Members of the Evanston Fire Department line up at a retirement ceremony for Deputy Fire Chief William (Bill) Muno in November.

Proposal next goes to the council

By Bob Seidenberg

Evanston’s Finance and Budget Committee voted 6-1 Wednesday to dedicate nearly all revenue from a state replacement tax to paying down public safety pensions.

The Personal Property Replacement Tax (PPRT), established in 1979, brings in about $2 million annually for the city. Under the proposal, all but a small portion would go toward police and fire pensions, with the remainder going to the library.

The proposal will next go to the full city council for review and action.

The city’s use of PPRT tax has been “relatively arbitrary,” said Councilmember Clare Kelly, 1st, even though pension payments had been identified by the state’s Department of Revenue and Department of Commerce and Economic Development  as a primary use.

If the city were to allocate all PPRT revenues toward the pensions, what it would do is “reduce the amount of debate at the end of the year as to how we’re going to bridge the full funding from 90% to 100%,” of pensions, she said, referring to a policy the council passed in 2023, which put public safety retiree pensions on a 100% funding track by 2040.

Jack Mortell, a retired Evanston Fire Department captain and president of the city’s Fire Pension Board, first brought light to the city’s failure to dedicate PPRT revenues to pensions in a presentation to the council in 2023.

”Obviously, I’m thrilled,” he said in reaction to the vote. The 100% funding track was designed so that the pension payments would no longer be a burden on the city, he said.

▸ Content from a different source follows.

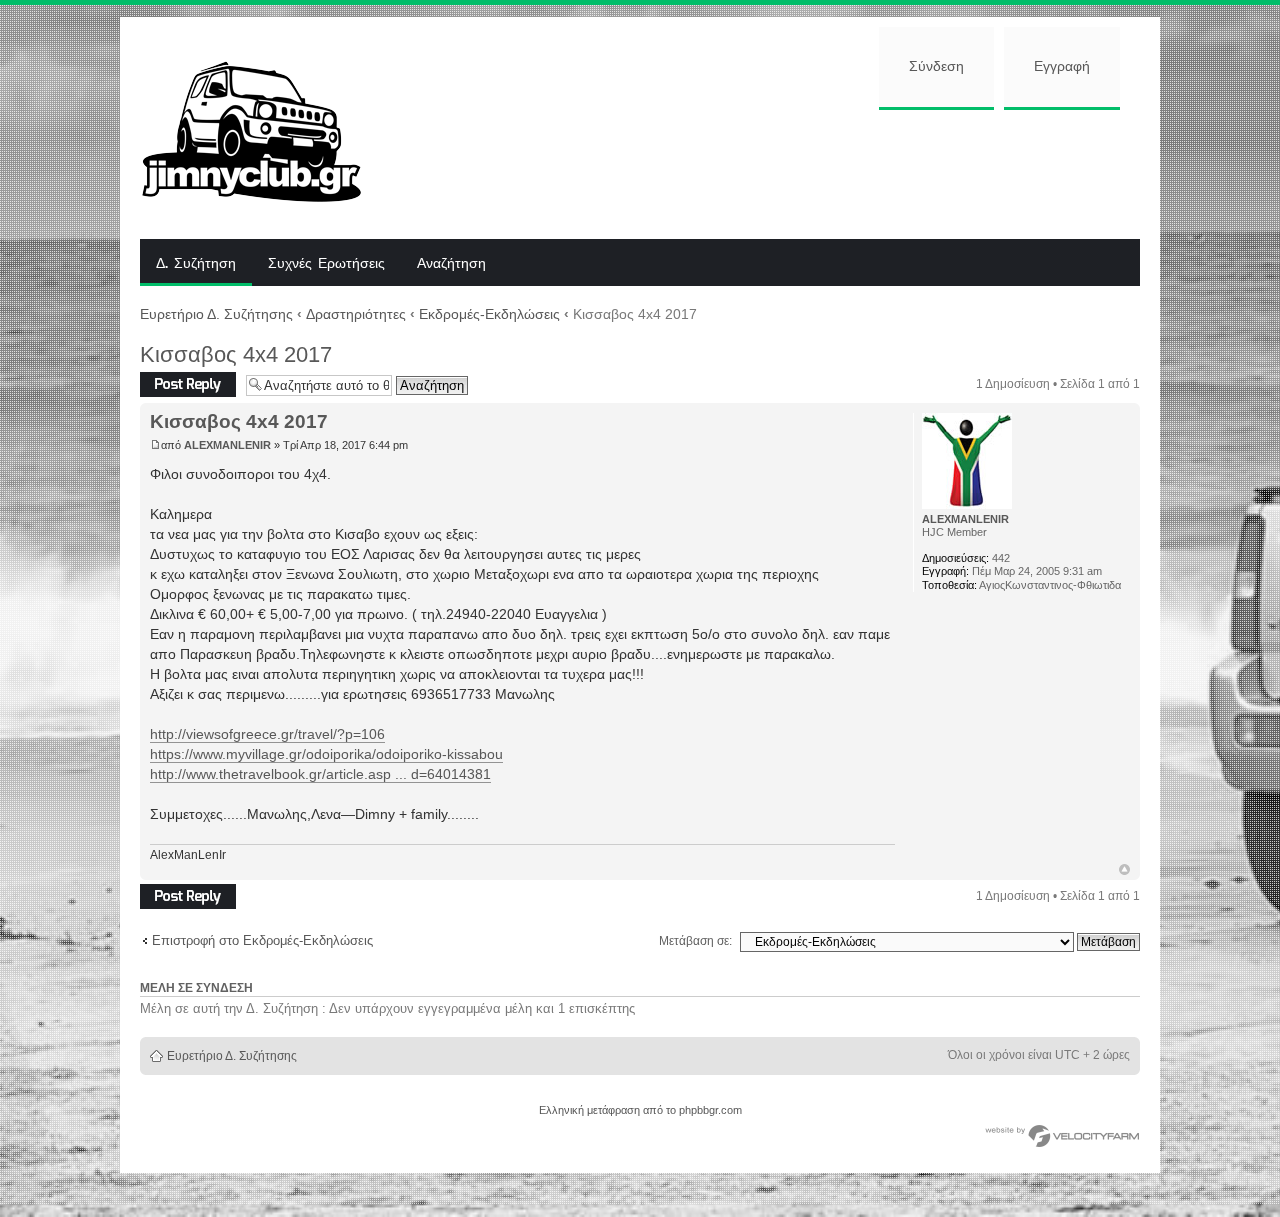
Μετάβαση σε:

Jack Mortell, president of the Evanston Fire Fighter’s Pension Board. “Obviously, I’m thrilled.”

Other committee members supported the move with reservations.

“We have $20 million worth of property taxes that are designated as related to the pension plan,” observed committee member David Livingston. “We have this $2 million (in revenue) on the part of PPRT. So still there’s $8 million that has to come out of the General Fund to get to our $30 million contribution,” Livingston said.

Livingston also said whether the city wants to separate out the PPRT funds or continue to deposit them in the city’s General Fund with other property tax revenues in order to pay the full $30 million going to pensions, is “left pocket, right pocket.” He characterized the discussion of $2 million in tax funds as trivial in the context of a $30 million expenditure, noting that despite the time the committee has worked on the issue, questions remain on how the city should address pensions and a structural deficit.

Earmarking a revenue source for one specific category ‘not good tax policy’, member says.

Therese McGuire, appointed to the committee last year and a professor of strategy at the Northwestern University’s Kellogg School of Management, cast the lone dissenting vote.

“I was shocked actually to see this notion of a General Fund source of the City of Evanston being put aside into being used for one purpose in general,” she said. “It’s not good tax policy to earmark a revenue source for one specific spending category. Why? Because its future is uncertain and we don’t know if our priorities are going to change — we’re going to possibly need revenues for other priorities that the city has,” she said.

Kelly responded that the PPRT is regarded as a “non-discretionary expenditure” and pointed out that the budget shortfall in pension payments  is largely a result of interest costs paid over the years.

She added that the city has been forced to pay interest “because we haven’t committed a responsible way to annually paying what the city owes. So, we are literally just throwing out $23 million to interest and fees to banks because we haven’t followed a firm policy.”

Kelly expressed hope that the city could find a couple of other sources to also go towards paying pensions.

Wednesday’s action also included setting aside a small percentage of PPRT funds, 11.3%, until the city’s “potential” liability to the library regarding dispersement of the tax is resolved.

Library officials, in the course of an outside finance analysis, maintained that PPRT funds have not been shared with that body though required under state law.

The issue is currently part of the discussion between the city and library regarding a revised Intergovernmental Agreement (IGA).